┌──
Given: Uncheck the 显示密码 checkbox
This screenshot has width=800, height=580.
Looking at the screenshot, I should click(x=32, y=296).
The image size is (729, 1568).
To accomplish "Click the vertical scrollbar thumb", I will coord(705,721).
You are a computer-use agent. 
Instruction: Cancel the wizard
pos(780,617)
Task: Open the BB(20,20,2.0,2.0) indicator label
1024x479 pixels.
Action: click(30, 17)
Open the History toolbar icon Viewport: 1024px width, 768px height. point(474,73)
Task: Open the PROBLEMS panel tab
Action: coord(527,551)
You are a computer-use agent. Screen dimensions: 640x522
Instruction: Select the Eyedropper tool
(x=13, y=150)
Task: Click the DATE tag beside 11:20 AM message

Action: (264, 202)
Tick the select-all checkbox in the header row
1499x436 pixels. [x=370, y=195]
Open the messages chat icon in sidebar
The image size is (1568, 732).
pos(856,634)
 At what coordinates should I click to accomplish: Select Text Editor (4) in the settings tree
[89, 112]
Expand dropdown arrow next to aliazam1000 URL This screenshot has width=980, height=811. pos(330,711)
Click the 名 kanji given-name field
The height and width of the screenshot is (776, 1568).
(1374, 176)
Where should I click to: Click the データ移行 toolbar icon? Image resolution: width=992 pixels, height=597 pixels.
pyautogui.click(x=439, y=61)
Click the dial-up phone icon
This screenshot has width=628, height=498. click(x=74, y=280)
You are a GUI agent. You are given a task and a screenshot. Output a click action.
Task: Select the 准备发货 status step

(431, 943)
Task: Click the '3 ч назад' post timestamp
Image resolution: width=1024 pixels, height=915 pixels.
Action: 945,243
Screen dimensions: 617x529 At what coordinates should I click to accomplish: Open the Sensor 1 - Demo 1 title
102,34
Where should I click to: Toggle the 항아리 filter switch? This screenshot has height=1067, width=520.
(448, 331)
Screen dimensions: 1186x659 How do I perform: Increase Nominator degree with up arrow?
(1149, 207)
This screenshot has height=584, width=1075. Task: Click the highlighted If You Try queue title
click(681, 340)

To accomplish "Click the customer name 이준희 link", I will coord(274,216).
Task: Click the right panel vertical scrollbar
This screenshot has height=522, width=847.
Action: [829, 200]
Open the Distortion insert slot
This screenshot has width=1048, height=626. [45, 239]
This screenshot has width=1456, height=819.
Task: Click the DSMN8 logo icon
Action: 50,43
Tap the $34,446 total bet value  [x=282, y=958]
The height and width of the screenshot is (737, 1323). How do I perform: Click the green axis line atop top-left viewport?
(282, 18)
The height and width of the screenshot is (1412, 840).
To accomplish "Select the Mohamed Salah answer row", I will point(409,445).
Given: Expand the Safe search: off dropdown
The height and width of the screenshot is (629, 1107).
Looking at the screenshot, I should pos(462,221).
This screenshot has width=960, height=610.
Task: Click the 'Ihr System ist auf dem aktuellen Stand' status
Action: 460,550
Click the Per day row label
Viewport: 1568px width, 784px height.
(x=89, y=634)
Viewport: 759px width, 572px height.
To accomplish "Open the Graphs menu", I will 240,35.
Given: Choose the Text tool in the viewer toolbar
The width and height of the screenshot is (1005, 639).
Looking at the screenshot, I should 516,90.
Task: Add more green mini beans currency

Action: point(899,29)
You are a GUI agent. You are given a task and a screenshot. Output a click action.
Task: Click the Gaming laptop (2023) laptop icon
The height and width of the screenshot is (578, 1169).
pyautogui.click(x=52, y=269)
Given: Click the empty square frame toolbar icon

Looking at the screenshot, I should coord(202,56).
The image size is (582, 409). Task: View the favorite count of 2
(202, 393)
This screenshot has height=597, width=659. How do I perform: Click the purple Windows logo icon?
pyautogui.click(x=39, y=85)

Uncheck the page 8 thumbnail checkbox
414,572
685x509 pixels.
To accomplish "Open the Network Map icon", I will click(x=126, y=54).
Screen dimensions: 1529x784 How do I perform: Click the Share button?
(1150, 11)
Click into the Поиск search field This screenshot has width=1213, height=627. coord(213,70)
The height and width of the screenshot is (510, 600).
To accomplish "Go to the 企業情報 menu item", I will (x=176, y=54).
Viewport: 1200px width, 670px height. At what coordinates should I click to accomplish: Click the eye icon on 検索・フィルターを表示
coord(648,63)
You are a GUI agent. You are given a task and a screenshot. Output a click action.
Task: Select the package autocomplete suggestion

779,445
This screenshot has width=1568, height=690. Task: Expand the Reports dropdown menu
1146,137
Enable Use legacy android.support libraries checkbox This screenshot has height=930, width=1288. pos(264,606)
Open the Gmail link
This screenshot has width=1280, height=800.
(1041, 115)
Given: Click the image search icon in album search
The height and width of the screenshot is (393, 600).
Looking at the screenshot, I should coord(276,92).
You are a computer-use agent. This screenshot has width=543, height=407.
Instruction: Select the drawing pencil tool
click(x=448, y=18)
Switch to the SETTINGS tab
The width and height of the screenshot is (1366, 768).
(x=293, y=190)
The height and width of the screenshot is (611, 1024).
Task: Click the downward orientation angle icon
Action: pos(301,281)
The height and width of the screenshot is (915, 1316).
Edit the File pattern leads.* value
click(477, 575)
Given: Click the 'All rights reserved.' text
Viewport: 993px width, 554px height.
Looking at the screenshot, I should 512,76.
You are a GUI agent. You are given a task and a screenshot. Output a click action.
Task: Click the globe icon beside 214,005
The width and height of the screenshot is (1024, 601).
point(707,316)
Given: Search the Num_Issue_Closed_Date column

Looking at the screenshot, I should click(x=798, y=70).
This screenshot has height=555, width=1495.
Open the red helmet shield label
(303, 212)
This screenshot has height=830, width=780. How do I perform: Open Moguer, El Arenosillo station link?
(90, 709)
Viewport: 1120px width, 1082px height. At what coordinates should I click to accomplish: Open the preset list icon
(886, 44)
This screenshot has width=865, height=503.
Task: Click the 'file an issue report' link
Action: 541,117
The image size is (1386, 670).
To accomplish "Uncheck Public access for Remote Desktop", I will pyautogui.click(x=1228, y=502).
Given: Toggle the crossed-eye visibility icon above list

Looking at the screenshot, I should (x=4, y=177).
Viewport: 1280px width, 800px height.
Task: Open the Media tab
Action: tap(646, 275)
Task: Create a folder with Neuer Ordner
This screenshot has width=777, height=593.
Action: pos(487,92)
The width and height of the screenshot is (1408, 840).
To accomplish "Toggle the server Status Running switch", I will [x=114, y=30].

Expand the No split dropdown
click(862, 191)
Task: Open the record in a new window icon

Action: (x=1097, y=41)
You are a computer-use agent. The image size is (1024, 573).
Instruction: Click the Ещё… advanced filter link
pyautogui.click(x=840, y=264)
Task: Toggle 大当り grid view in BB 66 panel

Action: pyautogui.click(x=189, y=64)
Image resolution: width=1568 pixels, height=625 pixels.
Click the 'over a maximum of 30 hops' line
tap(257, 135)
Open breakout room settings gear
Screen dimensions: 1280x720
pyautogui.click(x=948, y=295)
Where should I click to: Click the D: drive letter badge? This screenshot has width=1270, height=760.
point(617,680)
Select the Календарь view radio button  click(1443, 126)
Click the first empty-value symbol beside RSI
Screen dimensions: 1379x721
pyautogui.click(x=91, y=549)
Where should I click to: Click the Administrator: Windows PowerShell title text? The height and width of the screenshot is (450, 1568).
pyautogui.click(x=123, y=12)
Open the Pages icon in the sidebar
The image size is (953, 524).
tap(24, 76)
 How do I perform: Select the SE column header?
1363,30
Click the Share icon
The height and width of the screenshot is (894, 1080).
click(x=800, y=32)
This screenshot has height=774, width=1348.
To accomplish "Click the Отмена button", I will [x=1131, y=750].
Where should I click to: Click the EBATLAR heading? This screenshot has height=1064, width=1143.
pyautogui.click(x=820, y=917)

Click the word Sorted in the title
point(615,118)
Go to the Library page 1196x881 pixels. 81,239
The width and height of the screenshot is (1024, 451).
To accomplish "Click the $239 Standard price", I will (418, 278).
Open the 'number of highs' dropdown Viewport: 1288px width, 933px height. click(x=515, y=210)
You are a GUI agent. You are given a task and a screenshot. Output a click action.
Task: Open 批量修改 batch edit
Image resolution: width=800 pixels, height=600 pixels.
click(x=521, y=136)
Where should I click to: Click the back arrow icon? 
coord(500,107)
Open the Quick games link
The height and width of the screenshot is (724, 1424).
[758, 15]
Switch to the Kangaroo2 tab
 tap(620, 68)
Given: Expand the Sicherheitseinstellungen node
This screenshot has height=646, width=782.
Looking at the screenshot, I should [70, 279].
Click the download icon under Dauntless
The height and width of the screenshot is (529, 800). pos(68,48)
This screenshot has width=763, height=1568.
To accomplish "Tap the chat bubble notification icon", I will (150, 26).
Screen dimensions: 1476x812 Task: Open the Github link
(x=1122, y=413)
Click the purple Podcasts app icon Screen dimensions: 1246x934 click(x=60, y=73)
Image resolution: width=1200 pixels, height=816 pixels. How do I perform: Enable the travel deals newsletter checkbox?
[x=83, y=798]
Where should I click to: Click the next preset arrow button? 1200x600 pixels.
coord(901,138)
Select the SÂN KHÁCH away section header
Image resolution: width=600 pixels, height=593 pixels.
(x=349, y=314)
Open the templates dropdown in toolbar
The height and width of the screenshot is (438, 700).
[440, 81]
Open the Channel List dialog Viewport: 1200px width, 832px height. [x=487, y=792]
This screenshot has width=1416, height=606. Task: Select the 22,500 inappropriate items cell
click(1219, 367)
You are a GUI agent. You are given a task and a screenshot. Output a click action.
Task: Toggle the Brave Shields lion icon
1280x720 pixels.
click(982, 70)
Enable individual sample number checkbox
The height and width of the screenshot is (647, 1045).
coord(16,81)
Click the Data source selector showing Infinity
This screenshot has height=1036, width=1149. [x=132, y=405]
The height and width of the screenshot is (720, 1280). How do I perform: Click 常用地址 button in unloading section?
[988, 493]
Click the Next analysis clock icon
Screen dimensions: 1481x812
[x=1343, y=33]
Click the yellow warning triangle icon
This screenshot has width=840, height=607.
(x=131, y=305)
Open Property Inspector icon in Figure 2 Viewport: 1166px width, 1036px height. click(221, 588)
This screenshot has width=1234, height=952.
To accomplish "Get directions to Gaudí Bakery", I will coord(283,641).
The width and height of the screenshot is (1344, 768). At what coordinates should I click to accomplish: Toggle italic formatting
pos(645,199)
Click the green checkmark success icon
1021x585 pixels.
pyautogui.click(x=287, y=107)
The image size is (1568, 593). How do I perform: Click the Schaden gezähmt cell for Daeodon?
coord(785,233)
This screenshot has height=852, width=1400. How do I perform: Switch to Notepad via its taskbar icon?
└──
What is needed: Copy the records above exactly, from the first line through the line containing "Task: Click the '3 ч назад' post timestamp", and include nothing else.

Solution to the exercise:
Given: Uncheck the 显示密码 checkbox
This screenshot has width=800, height=580.
Looking at the screenshot, I should click(x=32, y=296).
The image size is (729, 1568).
To accomplish "Click the vertical scrollbar thumb", I will coord(705,721).
You are a computer-use agent. 
Instruction: Cancel the wizard
pos(780,617)
Task: Open the BB(20,20,2.0,2.0) indicator label
1024x479 pixels.
Action: click(30, 17)
Open the History toolbar icon Viewport: 1024px width, 768px height. point(474,73)
Task: Open the PROBLEMS panel tab
Action: coord(527,551)
You are a computer-use agent. Screen dimensions: 640x522
Instruction: Select the Eyedropper tool
(x=13, y=150)
Task: Click the DATE tag beside 11:20 AM message

Action: (264, 202)
Tick the select-all checkbox in the header row
1499x436 pixels. [x=370, y=195]
Open the messages chat icon in sidebar
The image size is (1568, 732).
pos(856,634)
 At what coordinates should I click to accomplish: Select Text Editor (4) in the settings tree
[89, 112]
Expand dropdown arrow next to aliazam1000 URL This screenshot has width=980, height=811. pos(330,711)
Click the 名 kanji given-name field
The height and width of the screenshot is (776, 1568).
(1374, 176)
Where should I click to: Click the データ移行 toolbar icon? Image resolution: width=992 pixels, height=597 pixels.
pyautogui.click(x=439, y=61)
Click the dial-up phone icon
This screenshot has width=628, height=498. click(x=74, y=280)
You are a GUI agent. You are given a task and a screenshot. Output a click action.
Task: Select the 准备发货 status step

(431, 943)
Task: Click the '3 ч назад' post timestamp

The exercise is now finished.